Anterograde degeneration of transected Wld^S axons eventually continues with complete proximal fragmentation. Confocal composite picture showing six consecutive lengths (from top to bottom in overview) of the proximo-distal course of an individual YFP labelled Wld^S axon within a peripheral triple heterozygote nerve stump 20 days after transection injury demonstrating a clearer anterograde progression of axon degeneration than in Fig. 10. Note that this isolated axon shows complete break-up (white arrows) with clearly demarcated fragments in its most proximal part among a minority of axonal narrowings (red asterisks) (inset 1). Moving further distal fragmentation accompanied by axonal constrictions becomes gradually weaker (inset 2, 3) while at its most distal end almost no degeneration can be identified (inset 4). YFP fluorescence has been pseudo-coloured yellow with the applied confocal imaging software (Biorad LaserSharp 2000). Scale bar: 500 μm

Figure 12

Progression of axon degeneration in shape of a continuous degeneration gradient appears roughly synchronous along individual Wld^S axons A-H: Graphs showing the number of axonal constrictions and breaks along individual YFP labelled Wld^S axons with an anterograde gradient of degeneration in relation to the distance in mm from the transection point 15 days (A, B) and 20 days (C, D) after transection lesion or from the crush point 15 days (E, F) and 20 days (G, H) after crush lesion.
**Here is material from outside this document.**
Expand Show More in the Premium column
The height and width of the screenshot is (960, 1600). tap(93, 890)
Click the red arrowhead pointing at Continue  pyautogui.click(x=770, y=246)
Means and standard deviations are presented in B, D, F, H. Note that with increasing distance from the transection and crush point degeneration signs decrease uniformly characterized by the steady decline of the curves. Moreover, degeneration in different Wld^S fibres is broadly synchronous as shown by the good superimposition of individual curves in A, C, E, G.

Figure 14

Two models to account for the progressive nature of Wallerian degeneration after transection lesions in wild-type axons. (A) A putative inhibitor of intrinsic self-destruction machinery is constantly delivered from the cell body to the unlesioned wild-type axon (top). After axon transection the inhibitor is no longer supplied and is cleared first from proximal regions of the distal stump by fast axonal transport. This leads to a wave of fragmentation moving proximal to distal along the isolated axon stump. (B) In an alternative model, the wave of fragmentation is propagated not by directional removal of a putative inhibitor but by rapid localised influx of calcium ions beginning at the most vulnerable part of the axon. Once inside, calcium ions not only activate calpains to degrade the local axoplasm, but also diffuse and exceed the threshold of calpain activation in the immediately adjacent region. This leads to further axoplasmic and membrane breakdown and further calcium influx. The pattern is repeated to generate a wave of fragmentation moving along the axon. Model (A) has the attraction that the putative inhibitor would be a good candidate for mediating of the Wld^S phenotype (e.g., it could be overexpressed in Wld^S), while model (B) more easily explains why the directionality is reversed in a crush lesion. The calcium influx and diffusion wave could spread also retrogradely (not shown) if the distal end were the first to disintegrate. In model (A), however, it is hard to see how retrograde axonal transport could explain the depletion of an inhibitor that ultimately has to come from the cell body (see text for more details).